En este punto hay que denunciar que las inversiones para la cohesión europea han dado pocos frutos más que la foto de políticos inaugurando todo tipo de infraestructuras. La imagen de José Blanco y Alberto Núñez Feijóo inaugurando la línea siniestrada es un buen ejemplo de ello. Que en el afán por lograr esas fotos el criterio de la seguridad ha quedado relegado a un segundo plano es ahora mismo algo más que una sospecha. La única actividad económica que realmente dinamizó los fondos europeos fue la de la construcción. Sirva para ilustrar esta mentalidad una anécdota sobre los fondos europeos y el Estado español. En el reparto de fondos europeos para la cohesión, algunas regiones españolas han sido insaciables y han proyectado y construido carreteras, puertos, trenes... La Unión Europea ha donado millones y millones de euros con el argumento de que debía ayudarse a las zonas menos desarrolladas para que alcanzasen o se acercasen a las más punteras. La línea Madrid-Galiza, por ejemplo, ha sido cofinanciada por el Fondo Europeo de Desarrollo Regional (FEDER). Cuentan que, ante la reclamación por parte de uno de los gobernantes de una de esas comunidades españolas para que se invirtiesen más fondos de cohesión en su territorio, uno de los responsables del reparto de dichos fondos le respondió así: «Mira, las autoridades europeas ponen el dinero para las carreteras, los puertos, los aeropuertos y las vías férreas. Ahora bien, las mercancías y los camiones, los barcos, los aviones y los trenes que deben transportarlas, eso lo tenéis que poner vosotros». Resulta incomprensible que los mismos que ahora exigen al Gobierno español reformas laborales, fiscales, incluso constitucionales, no hayan tenido la más mínima exigencia y control cuando se despilfarraban esos fondos.

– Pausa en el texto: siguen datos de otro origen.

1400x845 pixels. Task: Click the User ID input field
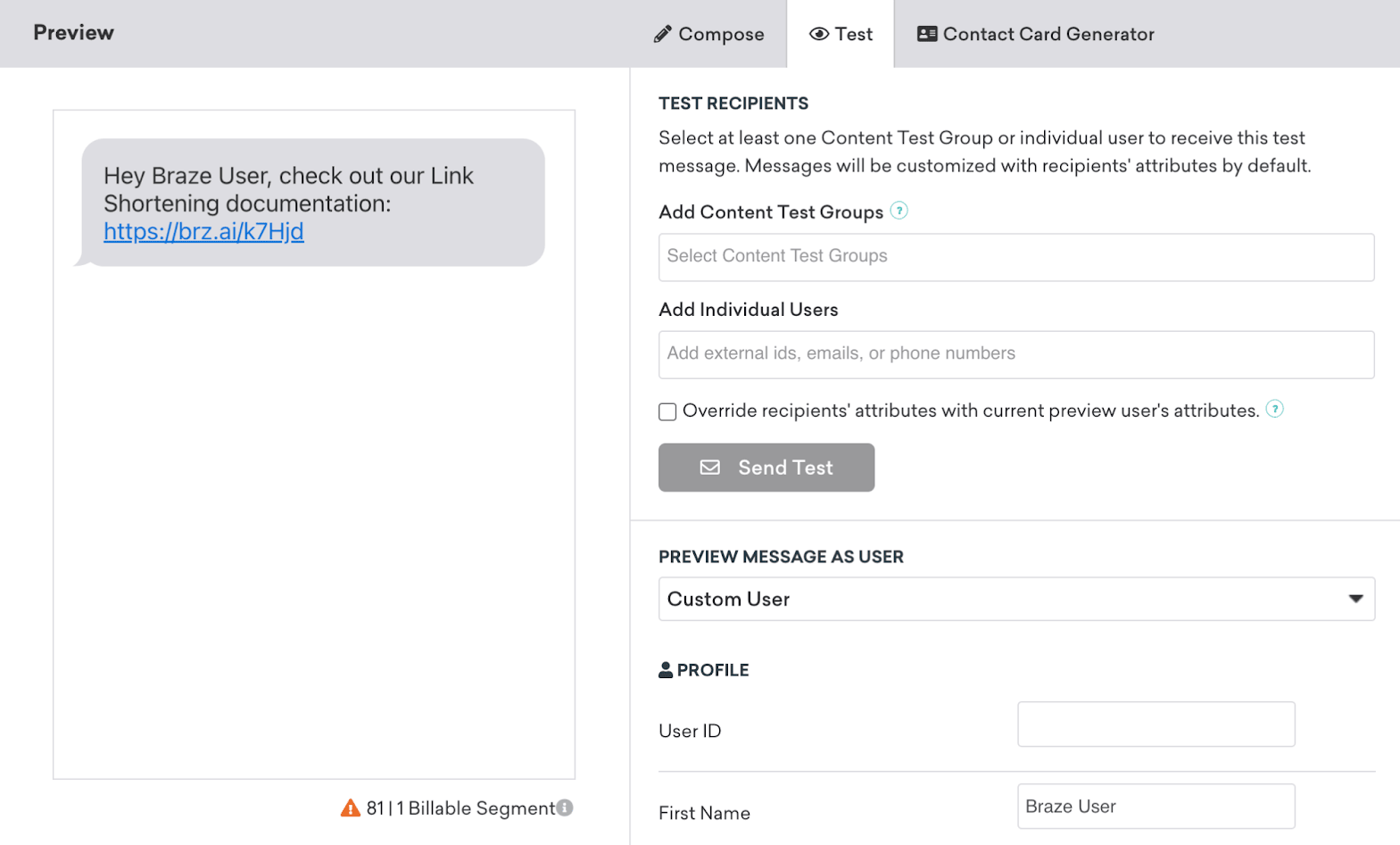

En definitiva, si de una tragedia como esta lo único que sale es un chivo expiatorio, un reforzamiento virtual del orgullo patrio, el acrecentamiento de los prejuicios europeos y ninguna responsabilidad ni lección en positivo y a futuro, la memoria de las víctimas no será más que un acto individual de misericordia y consuelo, legítimo y positivo, pero poco fructífero.